[Page excerpt]
::::

# Manipulating and Cleaning Data


## Exploring `DataFrame` information

> **Learning goal:** By the end of this subsection, you should be comfortable finding general information about the data stored in pandas DataFrames.


In [5]:
import pandas as pd
from sklearn.datasets import load_iris
## sklearn is a machine-learning module in python, with pre-loaded datasets
## load_iris is a function that will allow us to load the iris data
## Ron Fischer created a dataset of 150 iris plants, of which there are 3 types of species
## He was trying to observe and measure irises in the wild, documenting the: length of petal, length of sepal, width of sepal


iris = load_iris()
# if you just print out *iris* - you'll see the data is messy. lots of text, etc. the important thing is  the data and feature names
# we'll create a DataFrame that includes only the actual data and the feature names
iris_df = pd.DataFrame(data=iris['data'], columns=iris['feature_names']) 
iris_df

Unnamed: 0,sepal length (cm),sepal width (cm),petal length (cm),petal width (cm)
0,5.1,3.5,1.4,0.2
1,4.9,3.0,1.4,0.2
2,4.7,3.2,1.3,0.2
3,4.6,3.1,1.5,0.2
4,5.0,3.6,1.4,0.2
5,5.4,3.9,1.7,0.4
6,4.6,3.4,1.4,0.3
7,5.0,3.4,1.5,0.2
8,4.4,2.9,1.4,0.2
9,4.9,3.1,1.5,0.1


### `DataFrame.info`
**Dataset Alert**: Iris Data about Flowers

In [6]:
# it's very easy to discriminate between sittoso species and other species of irises
# that's why it's a good dataset

# give us more information about this dataframe
iris_df.info()


# the dataset is clean - all information is non-null

<class 'pandas.core.frame.DataFrame'>
RangeIndex: 150 entries, 0 to 149
Data columns (total 4 columns):
sepal length (cm)    150 non-null float64
sepal width (cm)     150 non-null float64
petal length (cm)    150 non-null float64
petal width (cm)     150 non-null float64
dtypes: float64(4)
memory usage: 4.8 KB


### __`DataFrame.head()`__

In [13]:
iris_df.head()

## you might want to do a sanity check for the first few rows, checking to make sure it looks like you expected
## if you don't specify the head - you still won't get the whole dataframe (only the first few)

Unnamed: 0,sepal length (cm),sepal width (cm),petal length (cm),petal width (cm)

::::

[Objectives]
[A] In the pandas notebook on the iris data, how much memory does the iris DataFrame use according to the info() output?
[B] Continue the pandas notebook on the iris data from the point where it stops.

[Source material]
::::

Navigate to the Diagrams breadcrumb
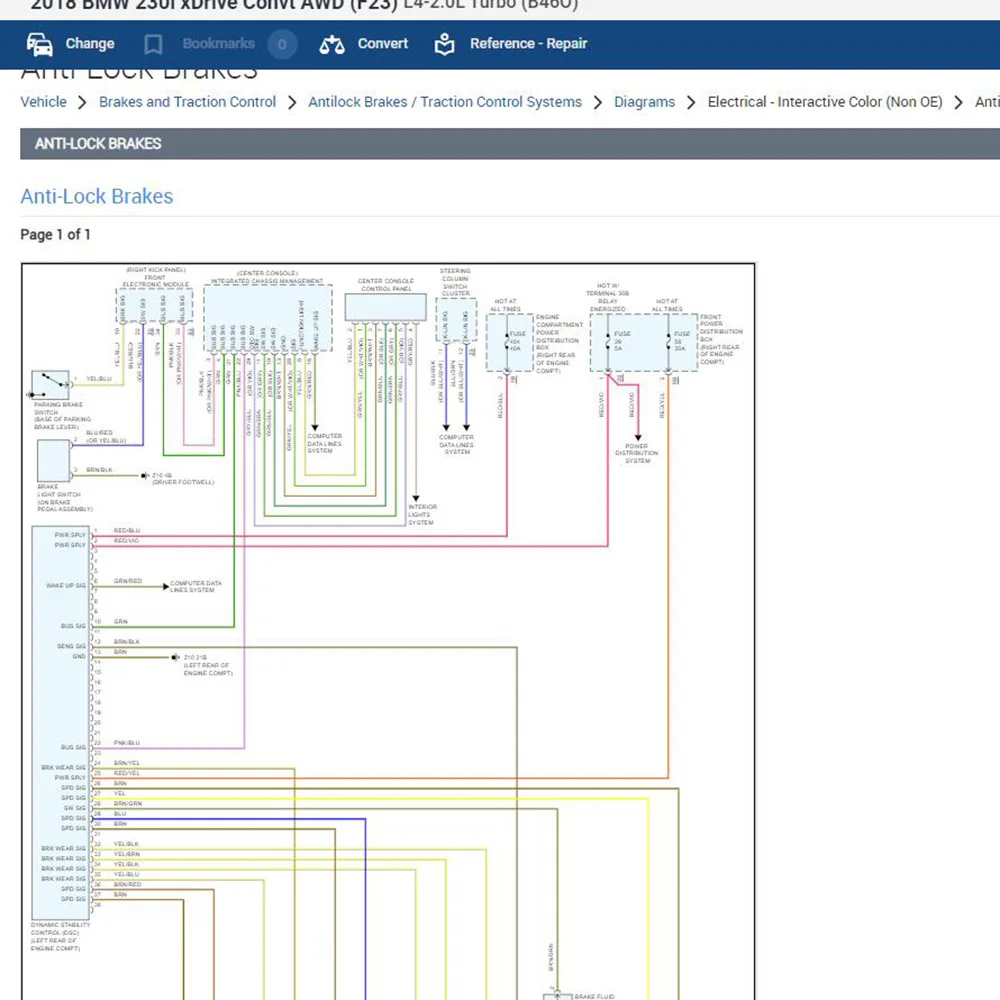This screenshot has width=1000, height=1000. click(x=644, y=102)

::::

[Expected outputs]
[A] 4.8 KB

[B]
0,5.1,3.5,1.4,0.2
1,4.9,3.0,1.4,0.2
2,4.7,3.2,1.3,0.2
3,4.6,3.1,1.5,0.2
4,5.0,3.6,1.4,0.2


### Exercise:

By default, __`DataFrame.head()`__ returns the first five rows of a __`DataFrame`__. In the code cell below, can you figure out how to get it to show more?

In [14]:
# Hint: Consult the documentation by using iris_df.head?


### __`DataFrame.tail()`__

In [15]:
iris_df.tail()

Unnamed: 0,sepal length (cm),sepal width (cm),petal length (cm),petal width (cm)
145,6.7,3.0,5.2,2.3
146,6.3,2.5,5.0,1.9
147,6.5,3.0,5.2,2.0
148,6.2,3.4,5.4,2.3
149,5.9,3.0,5.1,1.8




> **Takeaway:** Even just by looking at the metadata about the information in a DataFrame or the first and last few values in one, you can get an immediate idea about the size, shape, and content of the data you are dealing with.

## Dealing with missing data

> **Learning goal:** By the end of this subsection, you should know how to replace or remove null values from DataFrames.

### None vs. NaN

### `None`: non-float missing data

In [16]:
# in Python, we have none, a special value that means "no value"
# in NumPy we have NaN = Not a Number

import numpy as np

example1 = np.array([2, None, 6, 8])
example1

array([2, None, 6, 8], dtype=object)

In [22]:
# every language has a way of demonstrating nothingness, like null
# the system puts 'null' and he got all the traffic tickets
# in Python, it's *none*
# some functions return a value

x = print('hello')

hello


In [23]:
x

In [24]:
print(x) # run the print() function and capture its value, which is nothing/none

None


In [25]:
# this is not the same as NaN, which is Not a Number

**Think, Pair, Share**

In [17]:
example1.sum()

TypeError: unsupported operand type(s) for +: 'int' and 'NoneType'

**Key takeaway**: Addition (and other operations) between integers and __`None`__ values is undefined, which can limit what you can do with datasets that contain them.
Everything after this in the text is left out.